Green tea leaves may be your favorite of all tea types, but there’s a common thread among every tea: all varieties come from the same single plant, the Camellia sinensis. This plant is a variety of the flowering Camellia plant that can be found in gardens around the world, but grows larger and more tree like in its shape. Black, white, oolong, and green tea leaves are all plucked from a Camellia sinensis plant – it’s their processing that creates differences in taste and coloring. Green tea leaves, along with white, are picked while still young and processed only minimally.

  1. Green Tea Leaves Are Processed – Just Not as Much as Others.

Yes, it’s true that green tea leaves are processed. However, that doesn’t mean they undergo the same mechanical or handmade processes as other teas. Green tea leaves are kept very close to their natural state, which leaves them with a higher number of antioxidants as well. Once picked, green tea leaves are cracked and rolled only slightly to limit the amount of oxygen that enters the leaves’ inner areas, helping to maintain their natural state and green coloring.

  1. The British Used to Smuggle Green Tea.

Green tea wasn’t always as popular as it is today, but it certainly was valuable. In the late 1700s, not too many years after England first joined the budding tea craze, all tea leaves had to be smuggled into the country illegally. Due to trading restrictions and the high price of tea throughout the United Kingdom, tea smuggling became lucrative business – and, in an effort to make even more money off of unsuspecting tea lovers, some smugglers would stretch out their green tea leaves by adding different, non-tea leaves and even potentially poisonous plants. It wasn’t until 1785 that the British government caught on and stopped green tea smuggling by lowering taxes.

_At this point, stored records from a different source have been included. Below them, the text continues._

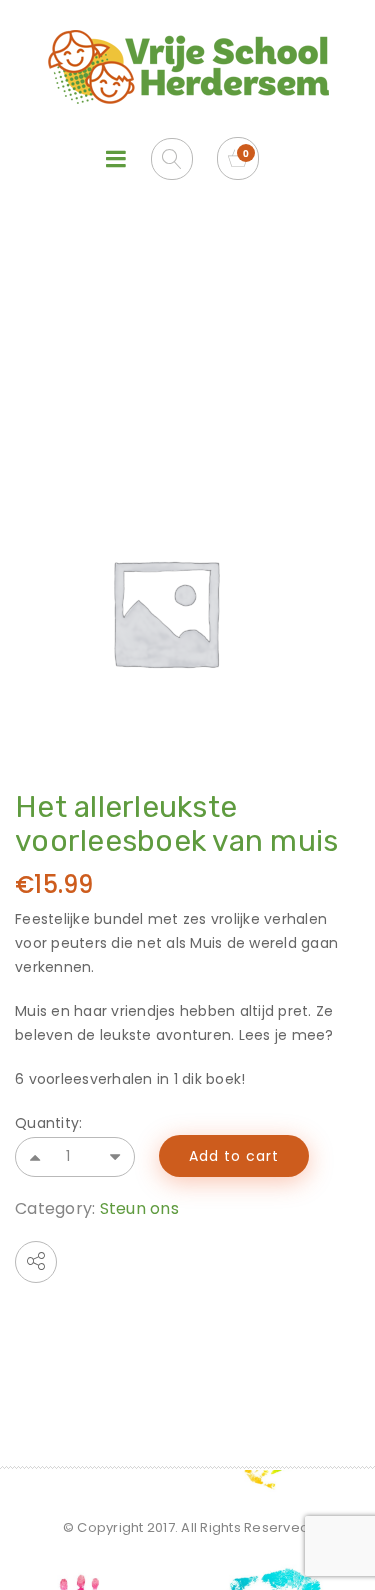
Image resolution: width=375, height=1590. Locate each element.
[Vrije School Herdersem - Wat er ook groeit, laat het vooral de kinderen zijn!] (188, 67)
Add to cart (234, 1156)
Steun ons (139, 1208)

The next time you brew yourself a kettle or cup of green tea leaves, dried to perfection and flavored just the way you love most, sometimes even made in the sun, you’ll know there’s a little more history and a little more intrigue behind those green leaves. It’s more than tasty, and more than a healthy drink; green tea leaves bring a natural, varied, and unique story to every cup thanks to their special attributes.